FINANCIAL MATHEMATICS ACTIVITIES
|September 29, 2016|
Financial Mathematics Seminars - October 25, 2000
Marcel Rindisbacher, Joseph L. Rotman School of Management, University of Toronto
This talk and associated article extend the standard continuous time financial market model pioneered by Samuelson (1969) and Merton (1971) to allow for insider information. We prove that if the investment horizon of an insider ends after his initial information advantage has disappeared, an insider has arbitrage opportunities if and only if the anticipative information is so informative that it contains zero-probability events given initial public information. When it ends before or anticipative information does not contain such events we derive expressions for optimal consumption and portfolio policies, which allow to analyze, how the anticipative information affects optimal strategies of ins iders. Optimal insider policies are shown not to be fully revealing. Individually, anticipative information is of no value and therefore does not affect the optimal behavior of insiders if and only if it is independent from public information. We show that arbitrage opportunities allow to replicate arbitrary consumption streams such that Merton's consumption-investment problem with general convex von Neumann-Morgenstern preferences has no solution whenever investment horizons are longer than resolution times of signals. If the true insider signal is perturbed by independent noise this problem can be avoided. But since in this case non-insiders will never learn the anticipative information we argue that this is not appropriate to capture important features of insider information. We also show that the valuation of contingent claims measurable with respect to the public information by arbitrage is invariant to insider information if it does not allow for arbitrage opportunities. In contrast contingent claims have no value for insiders with anticipative information generated by signals with continuous distributions.
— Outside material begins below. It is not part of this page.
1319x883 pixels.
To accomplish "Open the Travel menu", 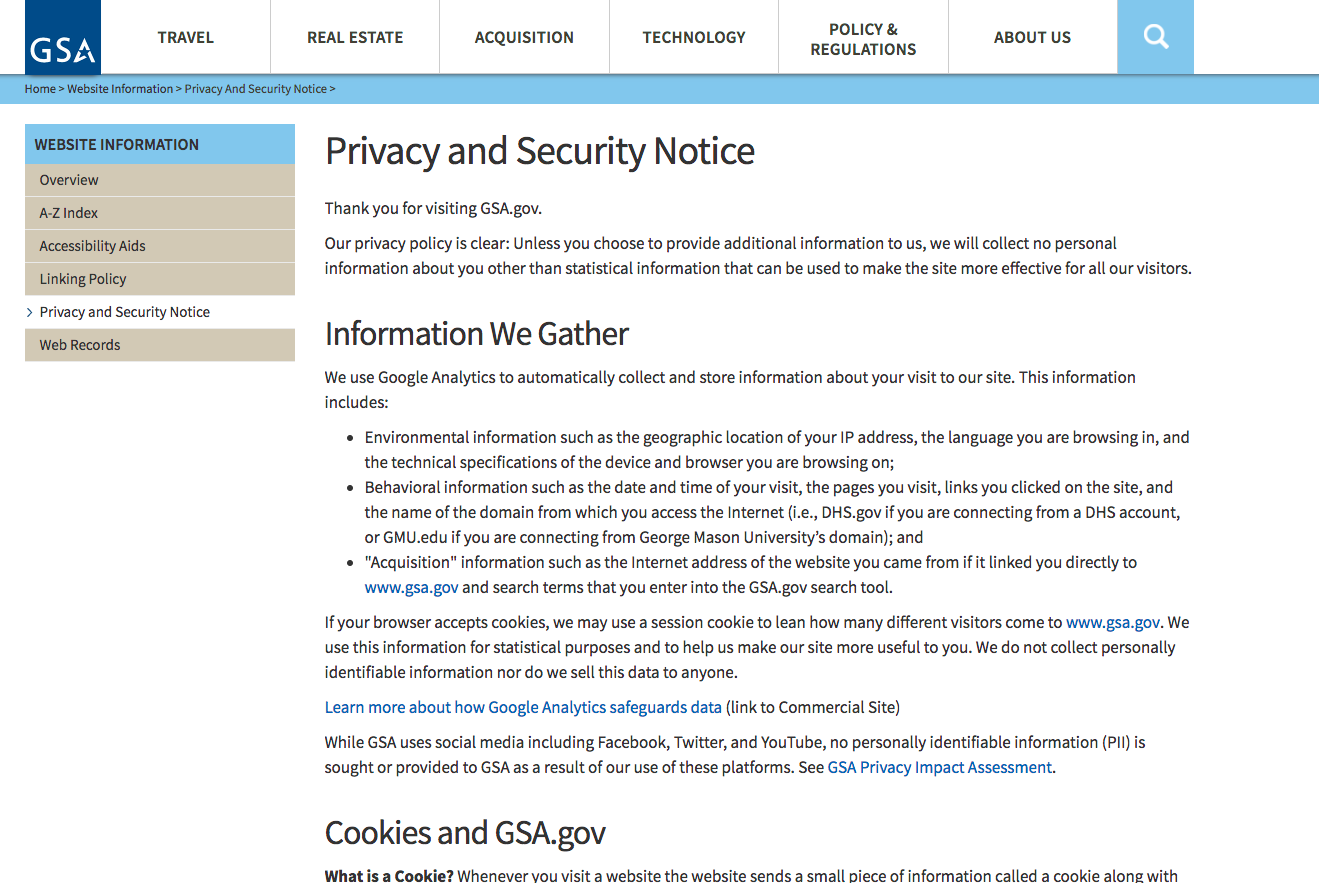I will 185,38.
S. David Promislow, Department of Mathematics & Statistics, York University
A life annuity is a contract which promises a stream of payments at fixed times and of fixed amounts, with the provision that the purchaser must be alive at the time of each payment in order to collect. The pricing of such contracts involves an assessment of both future interest rates and future mortality experience. This talk will discuss a joint project with M. Milevsky, which considers the problem of valuing options on these mortality-contingent claims. A typical product of this type would give the option holder the right to purchase a life annuity at some future date, at a price which is guaranteed now. Although these do not appear to be sold directly at the present time, many U.S. insurance companies offer this type of option as an additional benefit to holders of their tax sheltered savings plans. The valuation of annuity options requires a somewhat different approach towards mortality measurement than the traditional actuarial technique. In order to model the uncertainty in future mortality, one must view the force of mortality ( hazard rate) as a stochastic process, rather than a fixed function of time. We show that under certain natural assumptions, both the mortality and interest rate risk can be hedged, and the option to annuitize can be priced by constructing a replicating portfolio involving insurance, annuities, and default-free bonds. Both discrete time and continuous time models will be discussed.